=== DATA FOR REVIEW ===

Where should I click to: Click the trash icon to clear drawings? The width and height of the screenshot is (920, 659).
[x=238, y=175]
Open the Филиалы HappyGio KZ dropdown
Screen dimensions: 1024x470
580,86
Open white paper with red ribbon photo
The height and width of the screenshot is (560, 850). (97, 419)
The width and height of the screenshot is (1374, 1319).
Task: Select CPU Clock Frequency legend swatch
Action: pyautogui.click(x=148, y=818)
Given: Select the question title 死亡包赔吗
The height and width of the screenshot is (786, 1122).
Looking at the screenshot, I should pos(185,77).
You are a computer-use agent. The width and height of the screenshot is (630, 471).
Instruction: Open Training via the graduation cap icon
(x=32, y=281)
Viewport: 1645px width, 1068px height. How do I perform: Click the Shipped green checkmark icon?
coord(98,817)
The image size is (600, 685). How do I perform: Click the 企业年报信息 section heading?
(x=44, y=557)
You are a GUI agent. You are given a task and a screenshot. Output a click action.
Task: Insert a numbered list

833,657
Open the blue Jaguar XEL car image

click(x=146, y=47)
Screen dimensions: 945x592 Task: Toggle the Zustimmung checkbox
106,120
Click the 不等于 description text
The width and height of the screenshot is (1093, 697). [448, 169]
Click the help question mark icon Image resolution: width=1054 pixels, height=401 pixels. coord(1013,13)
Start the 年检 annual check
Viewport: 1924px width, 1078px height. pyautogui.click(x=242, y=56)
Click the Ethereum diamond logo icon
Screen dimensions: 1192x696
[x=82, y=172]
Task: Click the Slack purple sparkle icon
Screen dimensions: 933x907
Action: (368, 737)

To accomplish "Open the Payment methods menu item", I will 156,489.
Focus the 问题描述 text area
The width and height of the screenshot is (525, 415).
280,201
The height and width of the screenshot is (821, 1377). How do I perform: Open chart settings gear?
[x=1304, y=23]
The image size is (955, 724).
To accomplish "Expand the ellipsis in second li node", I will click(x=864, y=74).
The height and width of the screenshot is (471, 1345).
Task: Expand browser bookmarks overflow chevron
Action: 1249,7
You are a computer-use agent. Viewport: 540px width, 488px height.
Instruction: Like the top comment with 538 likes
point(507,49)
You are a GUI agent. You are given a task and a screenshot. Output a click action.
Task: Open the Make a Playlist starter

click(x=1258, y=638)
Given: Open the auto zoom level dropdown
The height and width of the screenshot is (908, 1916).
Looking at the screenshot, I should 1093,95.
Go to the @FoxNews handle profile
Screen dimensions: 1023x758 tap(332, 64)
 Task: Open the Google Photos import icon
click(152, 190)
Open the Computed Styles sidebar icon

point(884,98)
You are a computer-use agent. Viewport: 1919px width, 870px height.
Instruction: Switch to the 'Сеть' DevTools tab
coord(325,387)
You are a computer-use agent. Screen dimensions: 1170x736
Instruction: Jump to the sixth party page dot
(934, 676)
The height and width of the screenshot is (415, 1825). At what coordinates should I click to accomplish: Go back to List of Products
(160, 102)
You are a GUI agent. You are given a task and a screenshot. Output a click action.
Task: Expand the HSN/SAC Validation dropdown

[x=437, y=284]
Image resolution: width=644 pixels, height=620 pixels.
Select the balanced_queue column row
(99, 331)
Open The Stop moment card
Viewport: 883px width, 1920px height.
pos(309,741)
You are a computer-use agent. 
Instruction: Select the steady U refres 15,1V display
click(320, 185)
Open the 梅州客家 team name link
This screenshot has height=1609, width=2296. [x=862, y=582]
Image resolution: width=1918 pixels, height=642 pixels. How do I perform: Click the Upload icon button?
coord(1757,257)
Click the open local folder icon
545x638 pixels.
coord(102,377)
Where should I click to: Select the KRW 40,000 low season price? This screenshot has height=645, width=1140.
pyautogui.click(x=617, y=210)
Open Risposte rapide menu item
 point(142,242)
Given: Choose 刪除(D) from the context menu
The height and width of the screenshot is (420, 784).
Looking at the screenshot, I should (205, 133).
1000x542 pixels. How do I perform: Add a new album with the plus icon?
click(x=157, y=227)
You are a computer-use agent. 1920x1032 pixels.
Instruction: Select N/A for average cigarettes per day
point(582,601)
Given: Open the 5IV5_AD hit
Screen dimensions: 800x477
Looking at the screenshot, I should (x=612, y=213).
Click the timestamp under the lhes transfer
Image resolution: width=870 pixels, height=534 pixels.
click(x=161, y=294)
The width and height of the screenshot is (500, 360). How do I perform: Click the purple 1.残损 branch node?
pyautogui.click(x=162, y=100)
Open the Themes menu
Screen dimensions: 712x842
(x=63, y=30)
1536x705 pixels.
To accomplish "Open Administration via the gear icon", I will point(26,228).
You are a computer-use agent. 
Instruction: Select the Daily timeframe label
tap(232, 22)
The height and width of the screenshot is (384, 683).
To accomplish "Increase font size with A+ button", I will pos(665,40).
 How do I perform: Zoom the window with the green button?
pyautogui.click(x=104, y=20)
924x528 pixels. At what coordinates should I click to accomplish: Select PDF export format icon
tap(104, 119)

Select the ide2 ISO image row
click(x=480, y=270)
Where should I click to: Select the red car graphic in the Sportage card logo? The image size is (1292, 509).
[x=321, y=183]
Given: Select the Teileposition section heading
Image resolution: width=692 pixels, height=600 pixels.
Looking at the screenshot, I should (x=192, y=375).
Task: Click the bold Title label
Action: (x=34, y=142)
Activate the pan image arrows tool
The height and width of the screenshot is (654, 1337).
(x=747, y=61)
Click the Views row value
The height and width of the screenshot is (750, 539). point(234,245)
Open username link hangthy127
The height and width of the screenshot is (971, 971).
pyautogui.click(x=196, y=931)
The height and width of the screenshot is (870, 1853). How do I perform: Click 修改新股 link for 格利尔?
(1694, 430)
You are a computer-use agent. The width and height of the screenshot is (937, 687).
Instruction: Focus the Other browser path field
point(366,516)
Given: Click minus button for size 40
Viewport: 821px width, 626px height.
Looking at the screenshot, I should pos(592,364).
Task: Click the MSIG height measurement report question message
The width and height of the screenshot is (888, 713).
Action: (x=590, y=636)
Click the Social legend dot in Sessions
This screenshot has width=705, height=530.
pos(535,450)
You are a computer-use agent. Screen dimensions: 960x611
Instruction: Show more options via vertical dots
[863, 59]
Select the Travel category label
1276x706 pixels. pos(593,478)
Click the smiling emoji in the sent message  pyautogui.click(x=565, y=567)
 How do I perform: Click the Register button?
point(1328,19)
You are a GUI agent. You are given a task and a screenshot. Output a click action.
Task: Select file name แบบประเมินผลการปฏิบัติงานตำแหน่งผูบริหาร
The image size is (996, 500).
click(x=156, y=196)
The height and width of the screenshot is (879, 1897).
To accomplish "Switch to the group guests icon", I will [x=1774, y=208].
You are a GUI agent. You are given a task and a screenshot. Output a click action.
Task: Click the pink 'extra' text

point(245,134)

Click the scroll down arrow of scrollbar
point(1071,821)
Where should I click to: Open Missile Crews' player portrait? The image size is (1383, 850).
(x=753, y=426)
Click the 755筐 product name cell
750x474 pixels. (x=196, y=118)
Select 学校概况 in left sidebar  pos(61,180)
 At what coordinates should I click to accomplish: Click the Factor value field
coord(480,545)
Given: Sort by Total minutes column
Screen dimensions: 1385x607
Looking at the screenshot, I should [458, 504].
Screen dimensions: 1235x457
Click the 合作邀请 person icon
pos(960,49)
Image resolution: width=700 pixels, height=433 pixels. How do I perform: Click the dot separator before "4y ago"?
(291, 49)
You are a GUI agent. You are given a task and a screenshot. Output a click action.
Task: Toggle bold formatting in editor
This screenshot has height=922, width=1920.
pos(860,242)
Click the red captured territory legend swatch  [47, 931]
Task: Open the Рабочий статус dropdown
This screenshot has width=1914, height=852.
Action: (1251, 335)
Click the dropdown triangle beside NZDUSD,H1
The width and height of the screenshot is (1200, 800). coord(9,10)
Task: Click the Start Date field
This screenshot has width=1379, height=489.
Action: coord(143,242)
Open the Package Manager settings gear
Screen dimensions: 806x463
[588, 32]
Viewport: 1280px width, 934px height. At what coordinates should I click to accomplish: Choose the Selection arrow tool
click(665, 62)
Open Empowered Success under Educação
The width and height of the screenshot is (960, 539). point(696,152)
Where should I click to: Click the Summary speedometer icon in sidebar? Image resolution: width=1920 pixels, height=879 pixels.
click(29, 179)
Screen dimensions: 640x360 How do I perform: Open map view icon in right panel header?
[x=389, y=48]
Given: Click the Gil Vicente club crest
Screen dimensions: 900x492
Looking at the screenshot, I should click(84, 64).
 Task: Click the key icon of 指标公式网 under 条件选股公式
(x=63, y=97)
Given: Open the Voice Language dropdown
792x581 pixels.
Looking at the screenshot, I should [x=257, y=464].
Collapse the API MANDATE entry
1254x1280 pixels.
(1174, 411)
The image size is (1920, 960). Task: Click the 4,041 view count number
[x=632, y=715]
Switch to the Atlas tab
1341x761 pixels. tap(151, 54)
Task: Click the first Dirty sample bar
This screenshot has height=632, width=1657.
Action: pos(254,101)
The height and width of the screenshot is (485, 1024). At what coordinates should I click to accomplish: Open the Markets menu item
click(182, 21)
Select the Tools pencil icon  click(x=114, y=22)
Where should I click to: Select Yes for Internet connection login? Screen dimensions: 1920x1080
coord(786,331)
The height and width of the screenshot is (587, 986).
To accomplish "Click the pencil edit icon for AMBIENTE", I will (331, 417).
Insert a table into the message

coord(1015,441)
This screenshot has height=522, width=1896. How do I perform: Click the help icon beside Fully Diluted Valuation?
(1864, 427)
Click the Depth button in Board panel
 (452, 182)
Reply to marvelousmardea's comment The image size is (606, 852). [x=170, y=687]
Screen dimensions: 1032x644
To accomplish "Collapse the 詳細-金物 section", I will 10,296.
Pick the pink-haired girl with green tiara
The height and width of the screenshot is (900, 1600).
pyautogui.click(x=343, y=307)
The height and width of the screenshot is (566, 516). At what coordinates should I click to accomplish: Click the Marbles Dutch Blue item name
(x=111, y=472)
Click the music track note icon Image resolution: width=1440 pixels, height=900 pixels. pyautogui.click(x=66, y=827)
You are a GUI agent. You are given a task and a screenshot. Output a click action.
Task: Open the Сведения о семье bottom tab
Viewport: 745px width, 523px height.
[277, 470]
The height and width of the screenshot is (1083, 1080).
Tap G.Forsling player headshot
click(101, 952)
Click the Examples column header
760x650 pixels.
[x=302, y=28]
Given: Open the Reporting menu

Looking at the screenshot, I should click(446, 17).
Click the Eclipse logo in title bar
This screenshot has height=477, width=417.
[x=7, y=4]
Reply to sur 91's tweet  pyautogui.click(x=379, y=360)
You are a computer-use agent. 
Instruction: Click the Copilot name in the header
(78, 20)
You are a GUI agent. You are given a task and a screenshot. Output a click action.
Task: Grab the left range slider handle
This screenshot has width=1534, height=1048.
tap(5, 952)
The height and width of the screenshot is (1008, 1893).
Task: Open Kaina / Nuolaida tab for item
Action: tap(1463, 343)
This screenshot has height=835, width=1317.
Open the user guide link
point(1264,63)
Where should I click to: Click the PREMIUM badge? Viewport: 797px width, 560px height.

===

## TASK DETAILS
Show all lines above that contain "Collapse".

## OUTPUT OF THE EXERCISE
Collapse the API MANDATE entry
To accomplish "Collapse the 詳細-金物 section", I will 10,296.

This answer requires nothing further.